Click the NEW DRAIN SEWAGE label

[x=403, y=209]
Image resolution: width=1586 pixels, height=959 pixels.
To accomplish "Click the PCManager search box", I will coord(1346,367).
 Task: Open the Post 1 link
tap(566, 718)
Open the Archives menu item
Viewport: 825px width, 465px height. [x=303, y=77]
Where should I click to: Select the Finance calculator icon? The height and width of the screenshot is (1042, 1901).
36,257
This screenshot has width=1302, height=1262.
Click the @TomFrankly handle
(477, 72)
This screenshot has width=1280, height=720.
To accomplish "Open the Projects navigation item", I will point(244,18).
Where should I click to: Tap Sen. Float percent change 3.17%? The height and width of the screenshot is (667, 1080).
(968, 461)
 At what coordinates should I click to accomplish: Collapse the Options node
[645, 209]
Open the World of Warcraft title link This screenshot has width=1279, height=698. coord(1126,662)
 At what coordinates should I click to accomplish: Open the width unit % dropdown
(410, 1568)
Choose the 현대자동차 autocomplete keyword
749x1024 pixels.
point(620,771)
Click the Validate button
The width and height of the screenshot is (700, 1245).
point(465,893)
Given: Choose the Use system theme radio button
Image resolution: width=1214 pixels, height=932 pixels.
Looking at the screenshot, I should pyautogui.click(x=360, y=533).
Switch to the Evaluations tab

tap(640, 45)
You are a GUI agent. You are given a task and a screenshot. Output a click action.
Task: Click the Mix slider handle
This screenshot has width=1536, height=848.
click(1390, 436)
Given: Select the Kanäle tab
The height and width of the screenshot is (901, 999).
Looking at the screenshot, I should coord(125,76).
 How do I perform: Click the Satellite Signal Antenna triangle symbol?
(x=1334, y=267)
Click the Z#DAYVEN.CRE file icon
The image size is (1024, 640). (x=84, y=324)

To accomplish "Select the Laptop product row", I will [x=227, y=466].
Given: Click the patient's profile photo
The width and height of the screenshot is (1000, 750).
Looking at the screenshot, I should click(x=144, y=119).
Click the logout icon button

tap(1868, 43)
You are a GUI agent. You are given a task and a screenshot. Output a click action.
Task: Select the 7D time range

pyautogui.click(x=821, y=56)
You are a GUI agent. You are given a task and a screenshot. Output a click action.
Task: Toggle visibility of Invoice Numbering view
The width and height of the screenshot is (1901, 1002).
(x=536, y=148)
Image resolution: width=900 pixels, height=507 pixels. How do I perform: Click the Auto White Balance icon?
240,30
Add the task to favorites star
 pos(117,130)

Goal of the exercise
All entries are to be printed once more, exactly as given.

Answer for the task
Click the NEW DRAIN SEWAGE label

[x=403, y=209]
Image resolution: width=1586 pixels, height=959 pixels.
To accomplish "Click the PCManager search box", I will coord(1346,367).
 Task: Open the Post 1 link
tap(566, 718)
Open the Archives menu item
Viewport: 825px width, 465px height. [x=303, y=77]
Where should I click to: Select the Finance calculator icon? The height and width of the screenshot is (1042, 1901).
36,257
This screenshot has width=1302, height=1262.
Click the @TomFrankly handle
(477, 72)
This screenshot has width=1280, height=720.
To accomplish "Open the Projects navigation item", I will point(244,18).
Where should I click to: Tap Sen. Float percent change 3.17%? The height and width of the screenshot is (667, 1080).
(968, 461)
 At what coordinates should I click to accomplish: Collapse the Options node
[645, 209]
Open the World of Warcraft title link This screenshot has width=1279, height=698. coord(1126,662)
 At what coordinates should I click to accomplish: Open the width unit % dropdown
(410, 1568)
Choose the 현대자동차 autocomplete keyword
749x1024 pixels.
point(620,771)
Click the Validate button
The width and height of the screenshot is (700, 1245).
point(465,893)
Given: Choose the Use system theme radio button
Image resolution: width=1214 pixels, height=932 pixels.
Looking at the screenshot, I should pyautogui.click(x=360, y=533).
Switch to the Evaluations tab

tap(640, 45)
You are a GUI agent. You are given a task and a screenshot. Output a click action.
Task: Click the Mix slider handle
This screenshot has width=1536, height=848.
click(1390, 436)
Given: Select the Kanäle tab
The height and width of the screenshot is (901, 999).
Looking at the screenshot, I should coord(125,76).
 How do I perform: Click the Satellite Signal Antenna triangle symbol?
(x=1334, y=267)
Click the Z#DAYVEN.CRE file icon
The image size is (1024, 640). (x=84, y=324)

To accomplish "Select the Laptop product row", I will [x=227, y=466].
Given: Click the patient's profile photo
The width and height of the screenshot is (1000, 750).
Looking at the screenshot, I should click(x=144, y=119).
Click the logout icon button

tap(1868, 43)
You are a GUI agent. You are given a task and a screenshot. Output a click action.
Task: Select the 7D time range

pyautogui.click(x=821, y=56)
You are a GUI agent. You are given a task and a screenshot. Output a click action.
Task: Toggle visibility of Invoice Numbering view
The width and height of the screenshot is (1901, 1002).
(x=536, y=148)
Image resolution: width=900 pixels, height=507 pixels. How do I perform: Click the Auto White Balance icon?
240,30
Add the task to favorites star
 pos(117,130)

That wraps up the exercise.